Ok, so yeah, I’m not quite a doctor.  But I spend 10-12 hours a day working in a hospital. I walk around in “professional attire” covered by my white coat (whose pockets are stuffed full of reference books, extra pens, a stethoscope, and granola bars). I use said stethoscope to listen to my patients hearts, lungs, and bowel sounds.

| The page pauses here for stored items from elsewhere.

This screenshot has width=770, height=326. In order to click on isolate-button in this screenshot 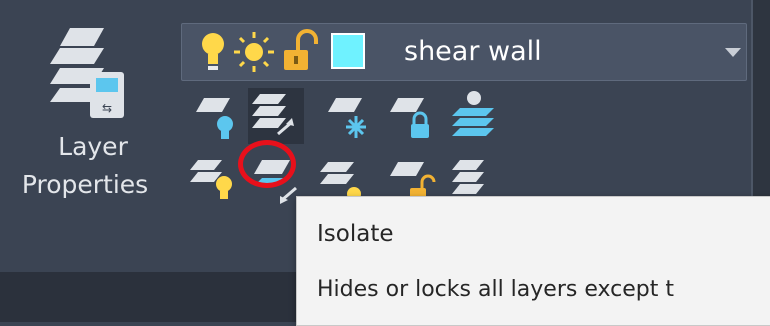, I will do `click(276, 116)`.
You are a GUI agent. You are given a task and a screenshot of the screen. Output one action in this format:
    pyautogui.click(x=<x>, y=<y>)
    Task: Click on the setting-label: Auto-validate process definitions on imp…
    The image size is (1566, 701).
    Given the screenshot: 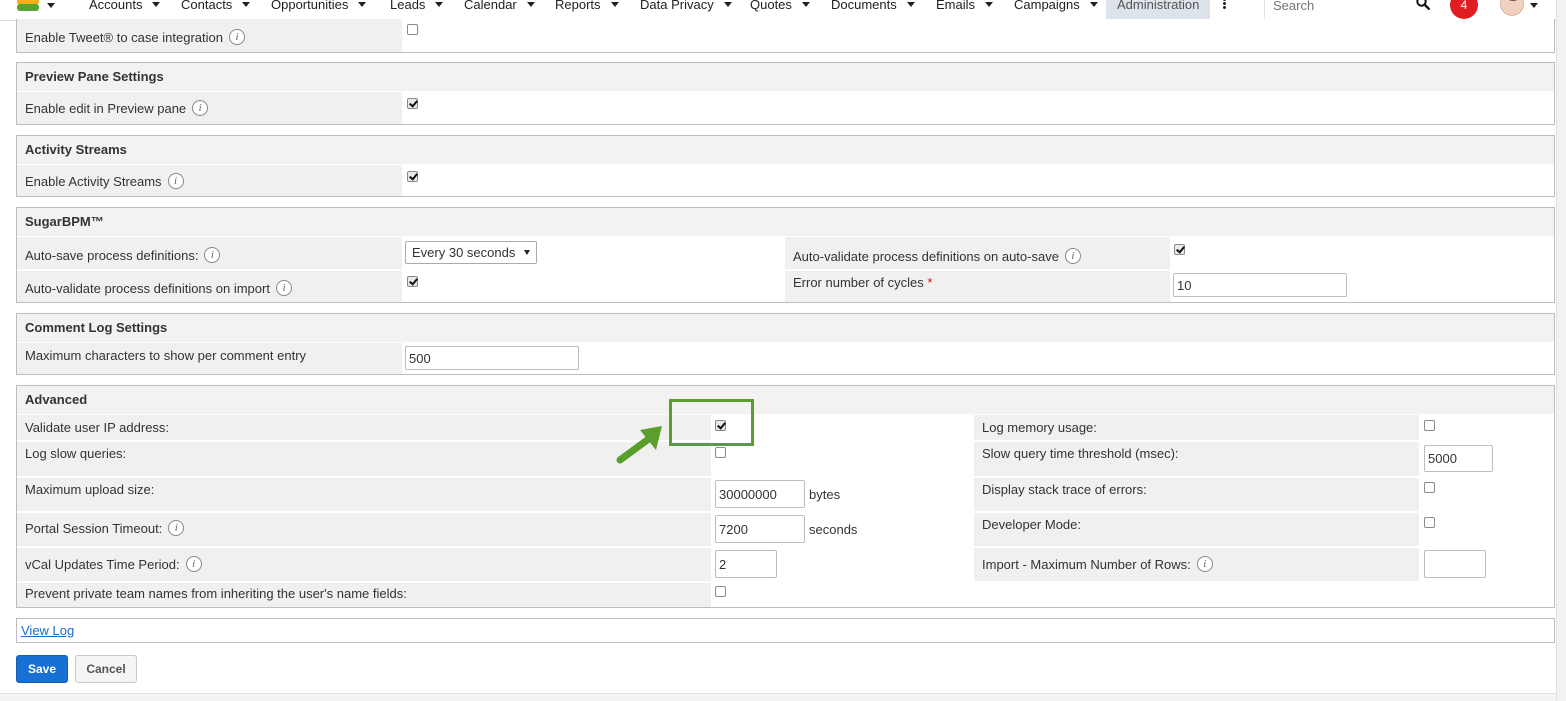 What is the action you would take?
    pyautogui.click(x=210, y=286)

I ask patients embarrassing questions about their bowel movements and sexual history.  And I answer their questions about what the heck is going on with their bodies.  I come up theories about why my patients are sick, develop their treatment plans, help place those plans into action, and make sure that what we’re doing is actually helping.  So yea, I’m just barely over half way through medical school, but if I look like a doctor, talk like a doctor, and act like a doctor, then…

I obviously still have infinite amounts to learn, but the important thing is that I can talk to my patients, listen to their stories, understand their bodies, and make suggestions on how we can help them.  I’m only beginning to appreciate why medical school is four years of intense studying and work followed by three to four years of more on the job training.  I joyfully accept my new role as apprentice as my attendings and residents take time out of their ridiculously busy schedules to teach us the basics of therapies, the rational about diagnostic decisions, and the ins and outs of how to get things done in the hospital.  They teach by example and with a patience I could only hope to one day achieve.  They ask us challenging questions to keep us actively involved, they fill in the gaps when we (occasionally) can’t extract the correct answer from the dark recesses of our brains.  And they help us take the next step of becoming a physician by encouraging us to develop our own differential diagnoses and therapies.

Perhaps it was the hectic transition of jumping head first into my medical rotations that kept me from fully appreciating it.  Those 5:30 am wake ups make introspection and reflection rather difficult. That constant deer-in-the-headlights feeling probably suppressed any possible insight I could have had about this momentous occasion.  Ok, so it took 8 days to realize the beautiful, humbling, awesome vision that my life is finally playing itself out. But I figured it out. So tomorrow isn’t just another be on time, complete my tasks and impress my attending kind of day.  Tomorrow is a learn everything I can, love my patients as much as I can, cherish every moment of this awesome life I’ve worked so hard to create kind of day. 

And if I start to forget that, please remind me to go back to yoga.